#### [EXTRACTED MATERIAL]
* BEGIN *
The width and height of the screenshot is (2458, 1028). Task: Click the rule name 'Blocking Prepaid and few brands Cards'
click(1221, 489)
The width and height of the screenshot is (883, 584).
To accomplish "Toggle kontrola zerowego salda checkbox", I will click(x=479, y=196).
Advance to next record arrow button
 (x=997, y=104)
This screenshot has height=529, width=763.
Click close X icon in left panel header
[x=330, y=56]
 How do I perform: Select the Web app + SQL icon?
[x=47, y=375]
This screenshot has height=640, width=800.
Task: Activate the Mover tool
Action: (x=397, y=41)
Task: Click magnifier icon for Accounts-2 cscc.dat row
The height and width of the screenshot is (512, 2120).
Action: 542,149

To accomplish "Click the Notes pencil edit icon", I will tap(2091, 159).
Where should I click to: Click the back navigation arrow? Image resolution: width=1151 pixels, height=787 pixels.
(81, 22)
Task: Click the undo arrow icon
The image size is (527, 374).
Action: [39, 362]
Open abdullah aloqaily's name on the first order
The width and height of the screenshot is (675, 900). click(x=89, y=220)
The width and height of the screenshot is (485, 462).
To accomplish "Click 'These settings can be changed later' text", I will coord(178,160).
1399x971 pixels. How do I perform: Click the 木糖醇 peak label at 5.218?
* END *
#### [DIRECTIVE]
Rewrite the records from the start through the line containing "will tap(2091, 159).", swapping "icon" for "symbol" and leaving everything else unchanged.

#### [FINISHED EXERCISE]
The width and height of the screenshot is (2458, 1028). Task: Click the rule name 'Blocking Prepaid and few brands Cards'
click(1221, 489)
The width and height of the screenshot is (883, 584).
To accomplish "Toggle kontrola zerowego salda checkbox", I will click(x=479, y=196).
Advance to next record arrow button
 (x=997, y=104)
This screenshot has height=529, width=763.
Click close X symbol in left panel header
[x=330, y=56]
 How do I perform: Select the Web app + SQL symbol?
[x=47, y=375]
This screenshot has height=640, width=800.
Task: Activate the Mover tool
Action: (x=397, y=41)
Task: Click magnifier symbol for Accounts-2 cscc.dat row
The height and width of the screenshot is (512, 2120).
Action: 542,149

To accomplish "Click the Notes pencil edit symbol", I will tap(2091, 159).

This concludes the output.